● **What the task asks**
Answer these questions from the passage on the Śrī-kṛṣṇa-kīrtana below.
(a) Who is named as the author of the Gopāla-vijaya?
(b) In what work does Rupa Goswami give his Sanskrit version of the theme?
(c) In what year did Chaitanya appear as a prominent religious leader, according to the passage?

● **Passage shown**
————

Baru Chandidas: Śrī-kṛṣṇa-kīrtana

In the case of the Krishna mythological themes, of course, we have a long history of folk elements being coopted into the highbrow or Sanskritic culture and a reverse movement of Sanskritic sophistication being reincorporated into folk depictions of those themes. In the particular case of the dāna-līlā, it is my contention that the version of Chandidas, which is the earliest extant recounting of the theme in Bengali literature, was found wanting as an expression of romantic love and was thus superseded, at first by another Bengali version, the Gopāla-vijaya (GV) by Daivakinandan Singh, and then by Rupa Goswami’s Sanskrit version in Dāna-keli-kaumudī (DKK), which in turn influenced the renewed version of the theme which then was reintroduced in Bengali through mahājanas like Govinda Das and Jnana Das. There are, of course, other versions, but I will restrict this discussion principally to Badu Chandidas’s Śrī-kṛṣṇa-kīrtana (SKK), GV and DKK.

Almost everything about Badu Chandidas’s Śrī-kṛṣṇa-kīrtana (SKK) is in dispute: its date, its title, its author and its value. We will ignore most of these and simply accept the conventional wisdom that it does indeed predate the advent of Chaitanya, or at least his apparition as a prominent religious leader in 1510. I furthermore hold that SKK is likely representative of the Krishna myth cycle as it was popular in the vernacular prior to the sanitizing or sanskritizing influence of the Bhāgavata-purāṇa.

————

● **Data provided**
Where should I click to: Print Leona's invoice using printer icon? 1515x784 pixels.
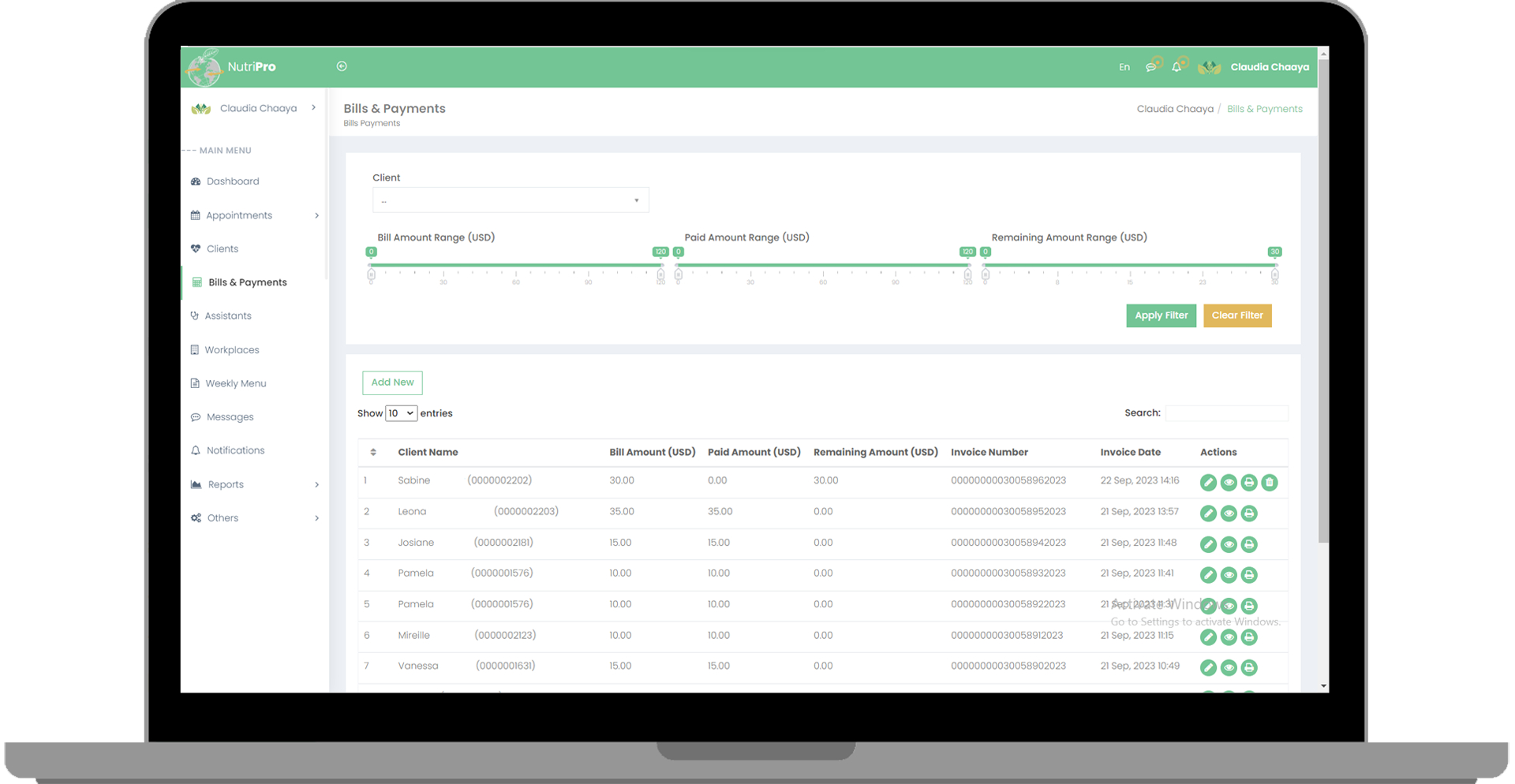click(x=1249, y=513)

————

● **Worked solution**
(a) Daivakinandan Singh
(b) Dāna-keli-kaumudī (DKK)
(c) 1510